▶ **Directive**:
Check the three statements below against the film review that follows. For each, answer yes or no and quote the review's deciding words: 1. The Crimson Bolt's weapon of choice is a pipe wrench. 2. Ellen Page plays a librarian. 3. The film was made on a large budget.

▶ **Excerpted passage**:
The superhero film craze has led to a lot of ordinary main characters
taking justice into their own hands. In that sense, nothing will strike
you as original about "Super," the latest film from James Gunn
("Slither") and one made on a shoestring budget. Rainn Wilson stars as
Frank, a man who loses his cool when a drug kingpin (Kevin Bacon)
steals away his wife (Liv Tyler). After having a vision in which his
brain is quite literally "touched by the finger of God," Frank decides
to create his own superhero, the Crimson Bolt, a force against all that
is evil in the world, or at least the small town he lives in.
Much like last year's "Kick-Ass," which re-examined superhero tropes using unlikely and subversive heroes, "Super" specializes in being deliberately perverse and relishes in the violation of genre expectation. James Gunn's film is foul, hilarious, real and campy all at different times. The film's disapproving critics will undoubtedly argue that down-to-earth characters and a gritty context cannot coexist with excessive, comical violence. Gunn likely believes that these two universes can be reconciled into one film, but nevertheless, the film delivers roaring entertainment with surprising moments of poignancy despite being a complete brain-scrambler.
"Super" begins like a typical narrated indie comedy. It portrays Frank as a bit of a dreamer, a slightly unrealistic person with a slight but charming naïveté. He finds oddly religious sources of inspiration to become a hero, such as the Holy Avenger (Nathan Fillion), a made-up TV superhero used to promote Christian messages to children. Although Gunn brings Frank's overactive imagination to life, the film stays grounded in its "real person seriously considers being a superhero" concept. As Frank's world comes crashing down, we develop a definitive sense of pity and support his revenge fantasy. Then Gunn blows the lid open.
First off, the Crimson Bolt's weapon of choice is a pipe wrench. It seems goofy and kind of silly at first, but then he's actually bashing people over the head with a pipe wrench until they're bleeding and/or unconscious. Eventually, sweet lovable frank becomes a morally ambiguous hero, especially after he decides to teach the guy who butted in line at the movie theater a thing or two. This certainly makes "Super" a more complicated film, but it also creates a definite discomfort. Enter Ellen Page as the over-zealous comic book shop girl who inserts herself into the equation as Frank's kid sidekick Boltie. She not only attempts to seduce Frank, but she has an even more unrealistic notion of the violence she seeks to create. Together, they serve as a catalyst for the black comedy elements and the campy gore.
Both Wilson and Page push themselves in positive ways with their roles. Page leaves her dry wit comfort zone for some outrageous antics and Wilson shows some range with Frank's emotional side. Their radically different notions of what being a superhero is about leads to great hilarity and disturbing conflict.
Gunn chooses to sacrifice communicating the great depth of these characters by violating viewer expectation with the violence. Some of the gore stays realistic but uncomfortable while other deaths go over the top. The inconsistencies jar the tone of the film and suggest to the audience that they should take the film more or less seriously depending. It can become very difficult to remain engaged in the character sub-plots and the script's other strengths with this distraction. The other issue is the lack of realism with Frank being able to pull of his superhero. He drives around with his own license plates, for example and does a terrible job of concealing his identity. For a film that chooses to create down-to-earth characters, it becomes a bit hypocritical to ignore obvious truths.

▶ **Records supplied**:

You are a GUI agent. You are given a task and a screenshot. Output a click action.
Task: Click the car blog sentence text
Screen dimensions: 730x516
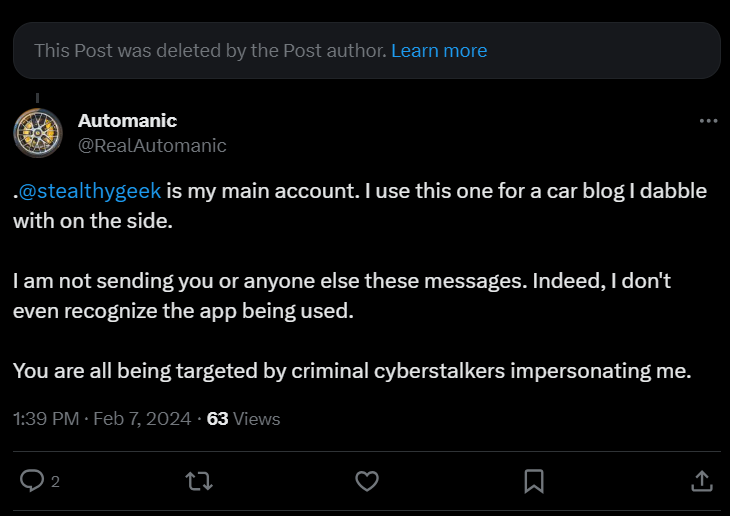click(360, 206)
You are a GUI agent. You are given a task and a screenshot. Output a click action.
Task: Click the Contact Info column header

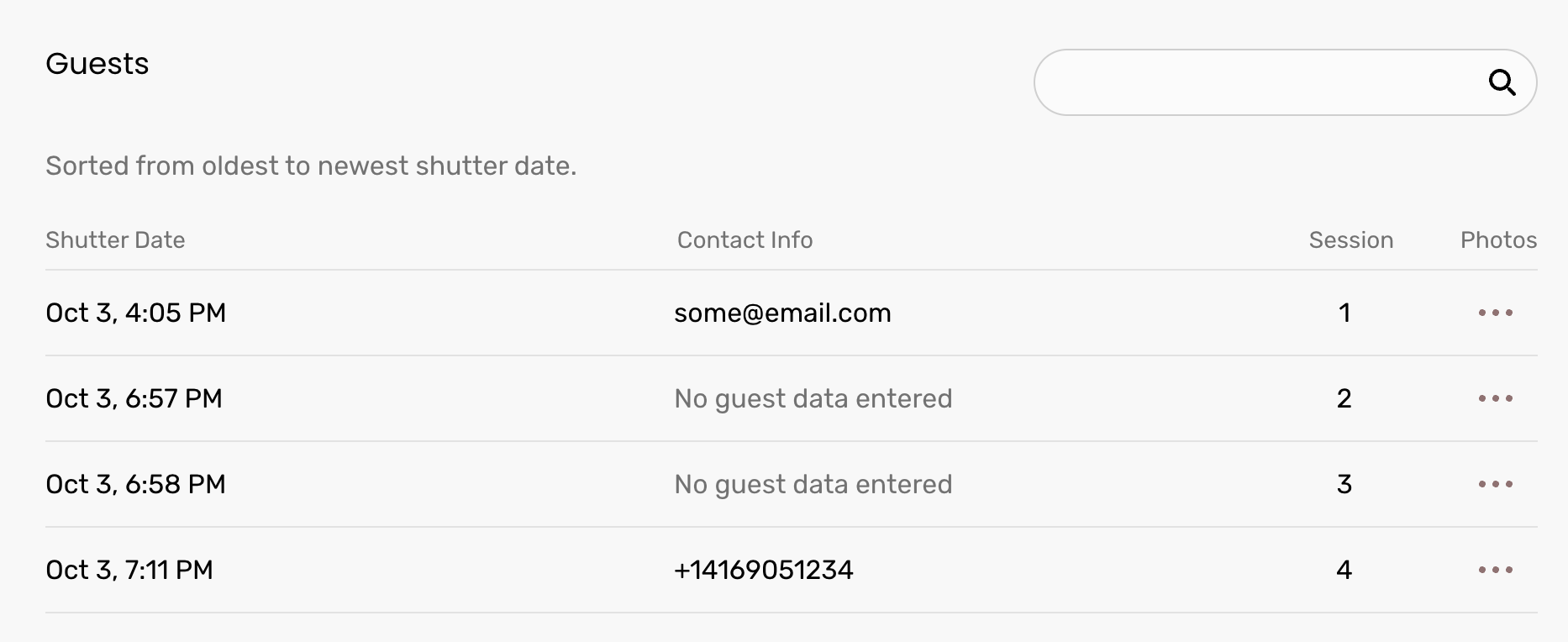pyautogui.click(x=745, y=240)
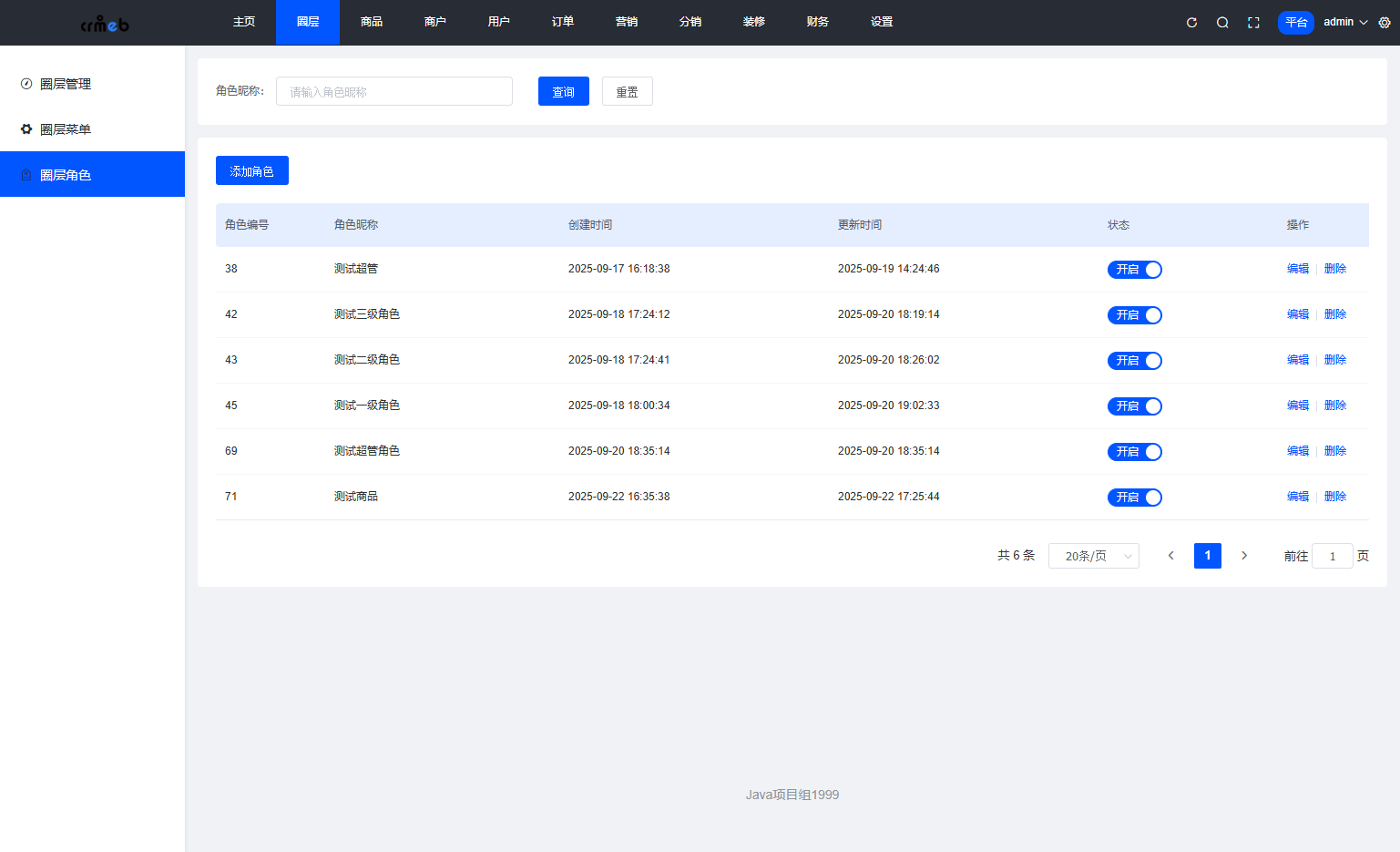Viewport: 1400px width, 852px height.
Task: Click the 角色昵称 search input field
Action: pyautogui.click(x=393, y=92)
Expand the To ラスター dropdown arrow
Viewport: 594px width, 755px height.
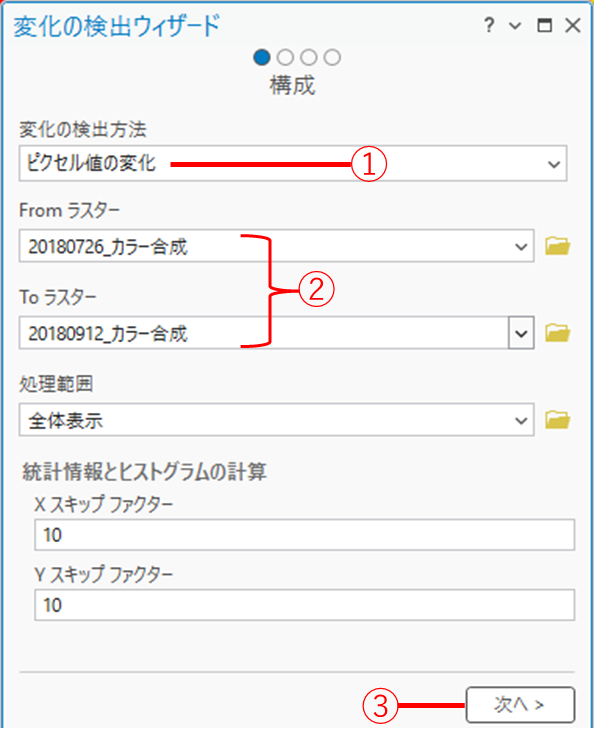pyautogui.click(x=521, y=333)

...

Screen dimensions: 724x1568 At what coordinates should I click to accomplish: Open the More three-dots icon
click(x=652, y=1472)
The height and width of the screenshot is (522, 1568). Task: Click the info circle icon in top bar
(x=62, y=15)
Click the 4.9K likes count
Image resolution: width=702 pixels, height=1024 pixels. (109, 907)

▶ **Answer to the task**:
1. Yes: "the Crimson Bolt's weapon of choice is a pipe wrench"
2. No: "Ellen Page as the over-zealous comic book shop girl"
3. No: "one made on a shoestring budget"